Polestar Targets Zero Emissions from Start to Finish

Polestar intends to make its electric vehicles 100% climate neutral by 2030. (Polestar)

Polestar, the electric performance vehicle subsidiary of Volvo Cars and Geely Holdings, announced today its goal of producing a truly climate-neutral vehicle by 2030. Polestar maintains that rethinking every part of the engineering and manufacturing activities will result in a vehicle sourced, produced, and ultimately recycled with zero net emissions.

All electric cars emit zero emissions in operation, but the manufacturing process to build them creates emissions and pollution. For example, sourcing materials for battery production, such as minerals like nickel and cobalt that require energy to mine, is a leading cause of emissions related to EV manufacturing.

Studies have also shown that building an EV may create even more emissions than building an equivalent vehicle powered by an internal combustion engine (ICE).
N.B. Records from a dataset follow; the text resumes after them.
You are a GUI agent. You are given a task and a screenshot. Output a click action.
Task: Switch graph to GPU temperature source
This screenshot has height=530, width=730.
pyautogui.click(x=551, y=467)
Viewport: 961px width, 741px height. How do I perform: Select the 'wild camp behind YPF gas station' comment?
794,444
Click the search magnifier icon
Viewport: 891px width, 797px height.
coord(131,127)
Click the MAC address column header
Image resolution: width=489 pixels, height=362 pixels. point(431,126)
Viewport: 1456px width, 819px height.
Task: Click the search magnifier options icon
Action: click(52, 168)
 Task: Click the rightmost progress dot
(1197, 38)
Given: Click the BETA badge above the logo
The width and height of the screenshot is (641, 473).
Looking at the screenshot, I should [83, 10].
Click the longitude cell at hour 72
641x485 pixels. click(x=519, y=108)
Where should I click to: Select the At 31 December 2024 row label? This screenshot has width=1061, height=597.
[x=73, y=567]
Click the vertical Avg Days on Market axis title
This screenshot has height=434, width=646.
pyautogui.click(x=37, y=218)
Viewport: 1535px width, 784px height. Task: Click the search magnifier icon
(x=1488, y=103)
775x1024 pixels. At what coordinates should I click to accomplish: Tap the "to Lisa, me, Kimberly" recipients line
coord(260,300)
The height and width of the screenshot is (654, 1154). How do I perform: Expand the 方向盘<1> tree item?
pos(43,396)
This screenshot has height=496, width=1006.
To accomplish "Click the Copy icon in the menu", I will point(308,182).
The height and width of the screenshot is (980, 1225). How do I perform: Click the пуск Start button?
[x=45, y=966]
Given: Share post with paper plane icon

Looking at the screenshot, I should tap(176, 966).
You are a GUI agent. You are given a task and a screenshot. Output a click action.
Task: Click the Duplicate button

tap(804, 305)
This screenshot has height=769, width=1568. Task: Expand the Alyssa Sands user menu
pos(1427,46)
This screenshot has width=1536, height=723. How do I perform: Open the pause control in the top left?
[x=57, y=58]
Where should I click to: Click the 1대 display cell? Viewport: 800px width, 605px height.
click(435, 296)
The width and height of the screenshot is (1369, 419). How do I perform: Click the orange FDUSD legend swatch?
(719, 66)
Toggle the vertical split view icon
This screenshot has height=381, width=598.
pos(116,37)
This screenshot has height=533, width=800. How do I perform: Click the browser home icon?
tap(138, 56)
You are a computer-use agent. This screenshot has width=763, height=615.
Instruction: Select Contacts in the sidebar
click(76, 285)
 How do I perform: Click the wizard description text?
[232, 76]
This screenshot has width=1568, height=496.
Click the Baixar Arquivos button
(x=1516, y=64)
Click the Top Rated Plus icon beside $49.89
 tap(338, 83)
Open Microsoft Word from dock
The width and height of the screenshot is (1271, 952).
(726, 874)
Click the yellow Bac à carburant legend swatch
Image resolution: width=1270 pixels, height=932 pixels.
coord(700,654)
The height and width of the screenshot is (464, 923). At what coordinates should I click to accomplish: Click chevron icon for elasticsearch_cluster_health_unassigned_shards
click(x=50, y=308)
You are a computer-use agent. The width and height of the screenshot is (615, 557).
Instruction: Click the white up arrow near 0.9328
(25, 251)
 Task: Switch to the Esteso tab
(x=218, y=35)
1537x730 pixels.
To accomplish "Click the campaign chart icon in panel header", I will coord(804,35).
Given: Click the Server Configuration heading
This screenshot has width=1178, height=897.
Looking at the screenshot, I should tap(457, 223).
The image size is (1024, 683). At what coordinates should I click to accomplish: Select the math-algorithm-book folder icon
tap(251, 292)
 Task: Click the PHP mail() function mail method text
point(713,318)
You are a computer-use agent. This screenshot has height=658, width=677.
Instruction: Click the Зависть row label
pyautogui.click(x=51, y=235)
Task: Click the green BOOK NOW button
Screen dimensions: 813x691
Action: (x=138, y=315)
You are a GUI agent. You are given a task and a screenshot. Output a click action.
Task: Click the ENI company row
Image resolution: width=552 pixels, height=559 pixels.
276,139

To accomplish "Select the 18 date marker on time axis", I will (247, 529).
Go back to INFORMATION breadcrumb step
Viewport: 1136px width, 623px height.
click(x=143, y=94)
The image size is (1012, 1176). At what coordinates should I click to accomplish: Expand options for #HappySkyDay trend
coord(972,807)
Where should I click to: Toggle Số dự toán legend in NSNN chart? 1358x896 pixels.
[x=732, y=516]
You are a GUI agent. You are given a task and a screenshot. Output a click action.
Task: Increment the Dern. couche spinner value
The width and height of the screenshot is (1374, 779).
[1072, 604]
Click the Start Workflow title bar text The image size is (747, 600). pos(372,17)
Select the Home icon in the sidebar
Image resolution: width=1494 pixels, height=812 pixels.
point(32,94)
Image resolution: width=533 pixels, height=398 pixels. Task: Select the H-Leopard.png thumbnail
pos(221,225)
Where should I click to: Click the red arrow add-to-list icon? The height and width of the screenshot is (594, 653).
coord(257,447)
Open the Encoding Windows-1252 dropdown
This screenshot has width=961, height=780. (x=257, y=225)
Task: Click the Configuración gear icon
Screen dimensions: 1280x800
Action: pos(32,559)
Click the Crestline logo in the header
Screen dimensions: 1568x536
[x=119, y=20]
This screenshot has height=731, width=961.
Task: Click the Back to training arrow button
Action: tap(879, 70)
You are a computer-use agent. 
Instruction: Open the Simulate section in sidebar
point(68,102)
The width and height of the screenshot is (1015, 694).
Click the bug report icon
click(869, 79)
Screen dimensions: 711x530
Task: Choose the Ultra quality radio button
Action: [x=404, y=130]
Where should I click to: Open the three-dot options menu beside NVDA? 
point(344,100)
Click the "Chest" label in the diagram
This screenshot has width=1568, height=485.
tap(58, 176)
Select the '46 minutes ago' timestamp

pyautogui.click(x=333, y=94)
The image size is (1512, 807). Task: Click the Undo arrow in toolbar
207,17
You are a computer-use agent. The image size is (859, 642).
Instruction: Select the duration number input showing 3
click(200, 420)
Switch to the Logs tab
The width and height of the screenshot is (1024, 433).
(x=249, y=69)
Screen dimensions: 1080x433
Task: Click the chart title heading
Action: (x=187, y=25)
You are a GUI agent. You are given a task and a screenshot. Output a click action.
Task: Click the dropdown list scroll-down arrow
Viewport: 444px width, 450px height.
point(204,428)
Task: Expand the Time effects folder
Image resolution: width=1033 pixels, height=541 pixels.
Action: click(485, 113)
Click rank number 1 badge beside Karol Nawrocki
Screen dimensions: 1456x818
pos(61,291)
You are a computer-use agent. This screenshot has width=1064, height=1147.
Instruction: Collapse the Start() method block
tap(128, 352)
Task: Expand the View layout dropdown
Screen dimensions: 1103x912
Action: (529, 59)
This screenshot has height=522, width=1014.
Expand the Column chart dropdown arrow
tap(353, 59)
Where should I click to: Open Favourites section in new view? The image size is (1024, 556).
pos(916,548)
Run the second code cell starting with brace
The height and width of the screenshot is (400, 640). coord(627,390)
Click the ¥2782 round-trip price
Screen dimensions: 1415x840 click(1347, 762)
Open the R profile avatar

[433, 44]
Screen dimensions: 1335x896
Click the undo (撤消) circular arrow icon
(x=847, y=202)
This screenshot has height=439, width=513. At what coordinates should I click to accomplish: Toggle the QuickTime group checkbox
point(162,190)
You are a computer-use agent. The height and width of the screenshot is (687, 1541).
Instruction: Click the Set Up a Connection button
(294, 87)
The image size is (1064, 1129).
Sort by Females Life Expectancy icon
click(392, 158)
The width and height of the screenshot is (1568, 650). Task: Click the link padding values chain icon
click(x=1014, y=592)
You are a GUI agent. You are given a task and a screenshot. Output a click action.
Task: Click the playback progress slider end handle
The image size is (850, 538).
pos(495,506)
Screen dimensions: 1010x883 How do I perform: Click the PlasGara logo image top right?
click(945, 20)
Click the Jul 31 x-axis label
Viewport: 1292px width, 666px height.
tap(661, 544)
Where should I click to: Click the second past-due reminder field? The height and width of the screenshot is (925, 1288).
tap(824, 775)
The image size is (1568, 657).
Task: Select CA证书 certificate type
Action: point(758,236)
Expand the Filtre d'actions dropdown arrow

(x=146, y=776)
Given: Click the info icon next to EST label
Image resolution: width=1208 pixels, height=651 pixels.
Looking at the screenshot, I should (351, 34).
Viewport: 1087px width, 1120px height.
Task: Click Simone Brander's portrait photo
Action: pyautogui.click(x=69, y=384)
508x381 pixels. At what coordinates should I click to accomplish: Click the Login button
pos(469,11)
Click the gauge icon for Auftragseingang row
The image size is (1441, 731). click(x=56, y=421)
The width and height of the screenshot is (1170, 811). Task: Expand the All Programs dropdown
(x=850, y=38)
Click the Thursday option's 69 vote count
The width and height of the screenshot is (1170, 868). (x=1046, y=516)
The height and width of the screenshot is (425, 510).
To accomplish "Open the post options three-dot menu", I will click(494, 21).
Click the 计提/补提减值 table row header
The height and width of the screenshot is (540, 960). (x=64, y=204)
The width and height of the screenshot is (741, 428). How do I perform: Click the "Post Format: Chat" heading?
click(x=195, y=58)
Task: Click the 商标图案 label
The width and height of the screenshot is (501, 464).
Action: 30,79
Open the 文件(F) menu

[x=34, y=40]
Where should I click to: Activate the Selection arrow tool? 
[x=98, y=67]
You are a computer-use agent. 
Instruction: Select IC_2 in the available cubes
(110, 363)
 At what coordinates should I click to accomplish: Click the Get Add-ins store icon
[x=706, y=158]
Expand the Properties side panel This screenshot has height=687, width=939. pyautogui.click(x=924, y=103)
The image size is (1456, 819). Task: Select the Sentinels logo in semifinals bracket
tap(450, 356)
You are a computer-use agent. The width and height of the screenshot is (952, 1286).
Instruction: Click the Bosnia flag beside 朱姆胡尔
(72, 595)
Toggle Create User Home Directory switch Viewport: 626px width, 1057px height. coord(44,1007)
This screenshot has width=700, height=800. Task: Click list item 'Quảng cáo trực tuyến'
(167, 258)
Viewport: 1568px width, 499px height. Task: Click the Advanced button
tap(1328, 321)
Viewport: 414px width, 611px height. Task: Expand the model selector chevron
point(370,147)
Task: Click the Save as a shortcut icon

In 2015, the Union of Concerned Scientists determined that manufacturing a long-range EV offering more than 250 miles on a single charge creates 68% more emissions than building an ICE vehicle.

However, before you conclude that EVs are dirtier than ICE vehicles, you must also take the following Union of Concerned Scientists finding into consideration. Within 18 months of an EV’s in-service date, carbon emissions equal an ICE vehicle, even accounting for the emissions produced by the power plants that generate the electricity required to motivate the EV. Thereafter, the EV is the cleaner and greener machine.

Climate change, a scientifically accepted result of human activity that results in carbon emissions, has set off a global movement to reduce the particles that drive the changes in the earth’s atmosphere. In the race toward meeting certifications and legislation for lowering carbon emissions, companies often choose to buy offset credits or repopulate forests instead of building zero-emission vehicles and taking concrete steps to eliminate carbon emissions from their sourcing and manufacturing processes.

Polestar maintains that this is not a long-term solution. Thomas Ingenlath, the CEO of Polestar, says “offsetting is a cop-out.” He used wildfires as an example of how a forest can be wiped out, along with all of its environmental benefits, for illustrating how offsets are not a sustainable resolution. Instead, he said, “we will have to question everything, innovate and look to exponential technologies as we design toward zero.”

Polestar estimates that currently, the life cycle of one of its vehicles produces 26.2 metric tons of emissions (about 28 U.S. tons), mostly from the sourcing and manufacturing of materials and battery production.